> _GIVEN REQUEST_
Which lines below contain the string "what" with matching case? List each one, copied in full.

--- start RECORDS ---

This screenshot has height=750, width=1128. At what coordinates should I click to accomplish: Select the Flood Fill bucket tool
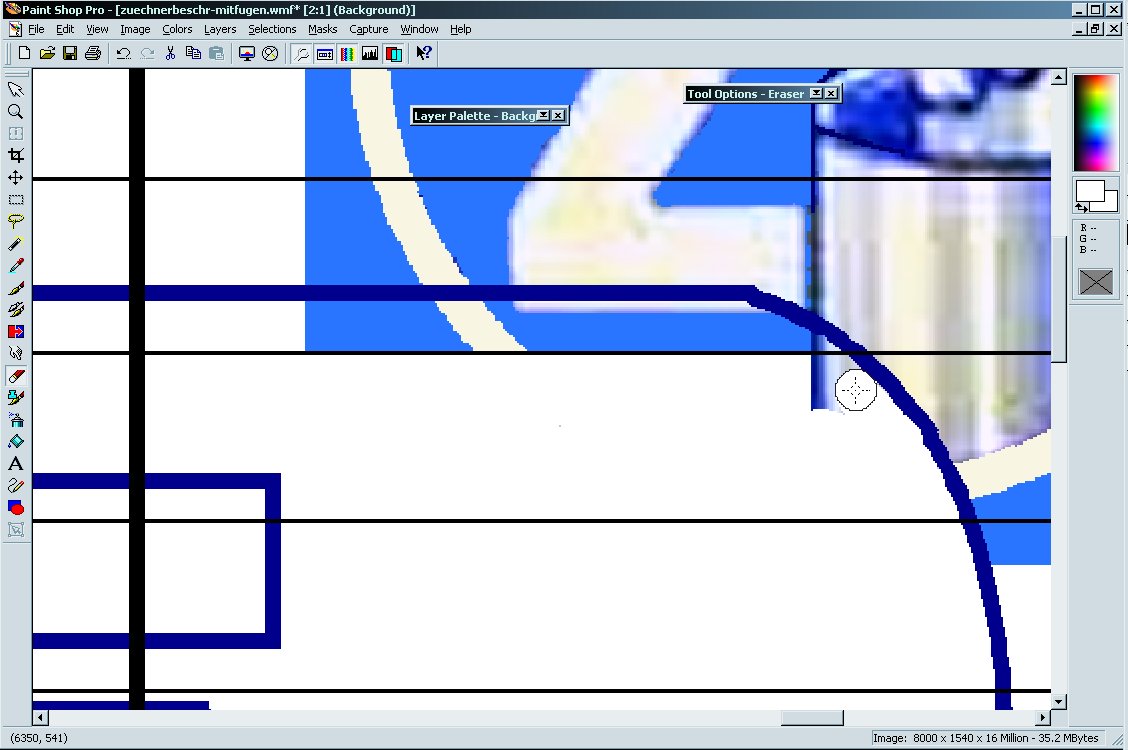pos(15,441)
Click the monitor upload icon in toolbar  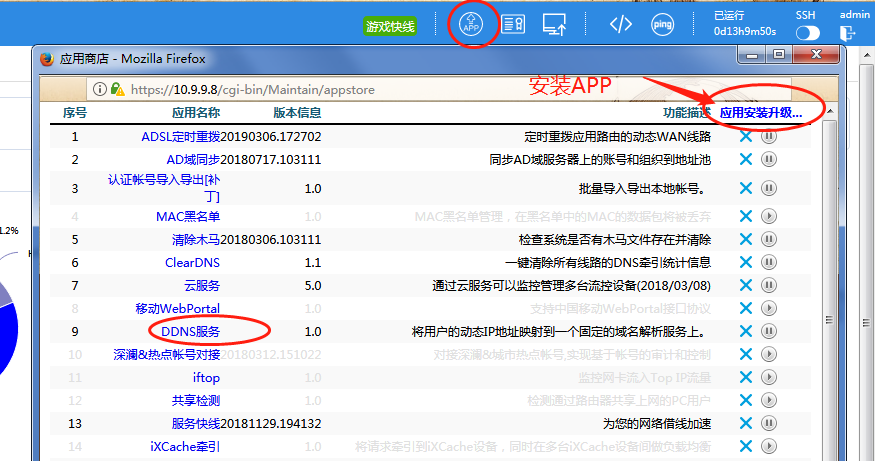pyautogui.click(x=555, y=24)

--- end RECORDS ---
--- start RECORDS ---

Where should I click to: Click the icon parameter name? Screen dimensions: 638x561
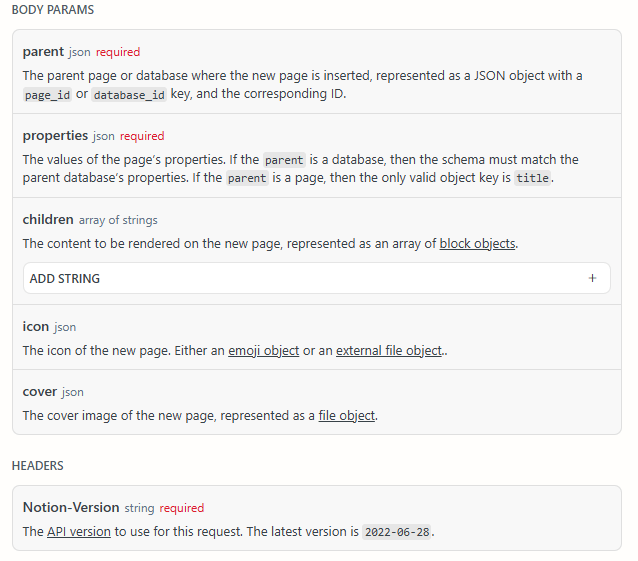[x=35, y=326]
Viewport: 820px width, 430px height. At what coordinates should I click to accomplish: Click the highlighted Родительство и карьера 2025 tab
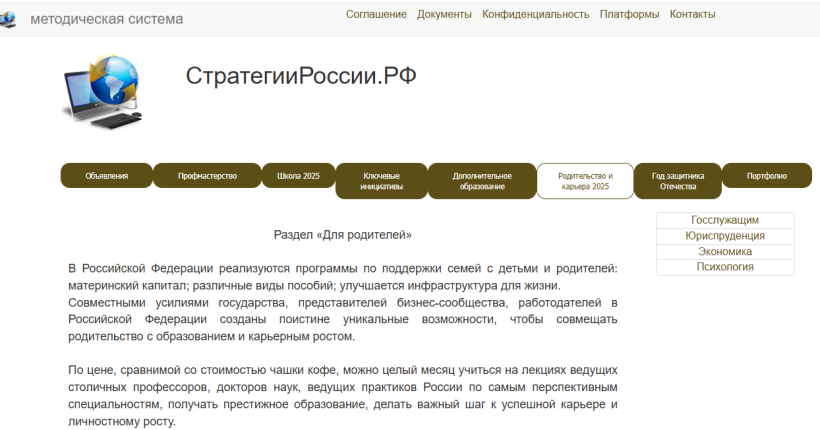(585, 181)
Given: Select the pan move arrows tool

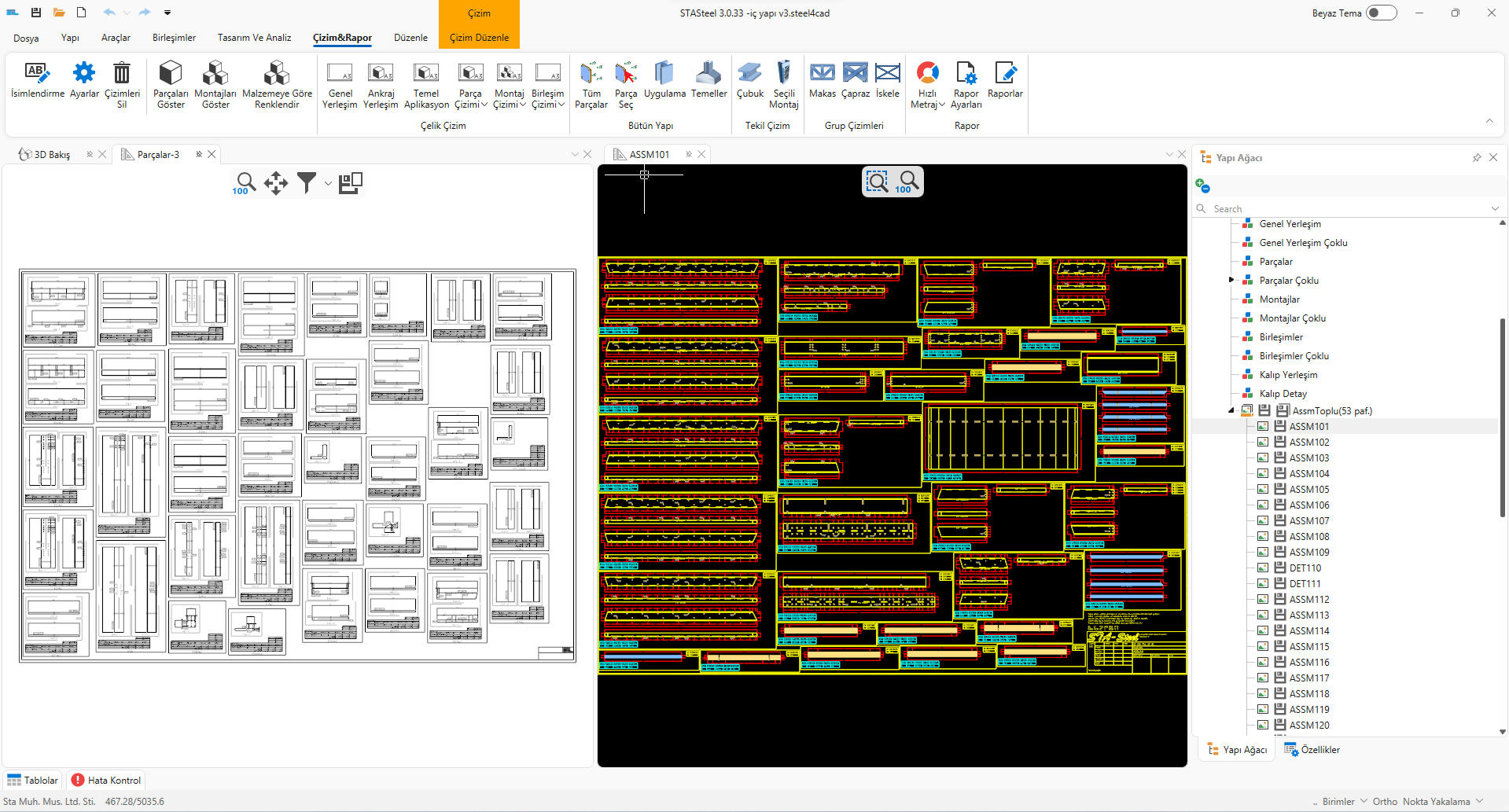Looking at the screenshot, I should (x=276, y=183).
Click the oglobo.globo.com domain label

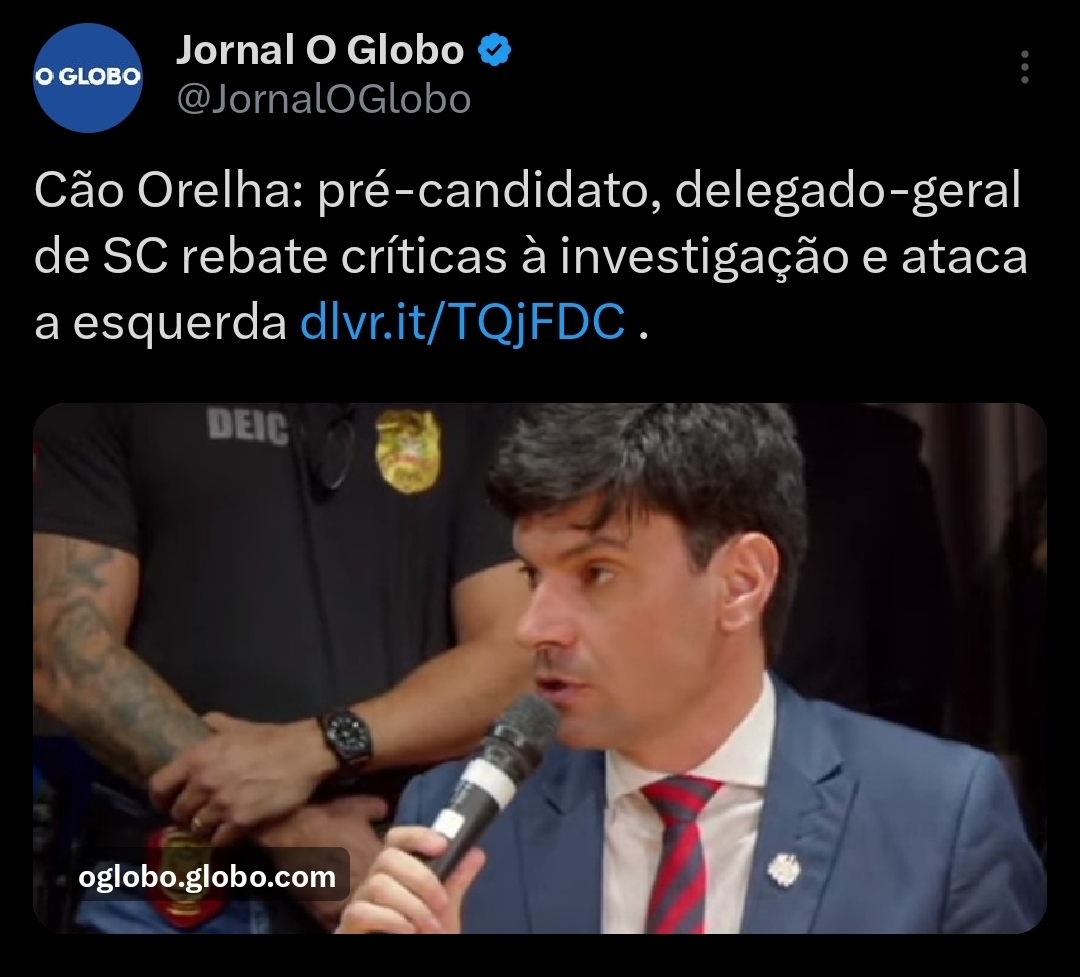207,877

--- end RECORDS ---

> _TASK ANSWER_
This screenshot has height=750, width=1128. At what coordinates should I click to accomplish: Select the Flood Fill bucket tool
Viewport: 820px width, 430px height. At what coordinates should I click to accomplish: Click the highlighted Родительство и карьера 2025 tab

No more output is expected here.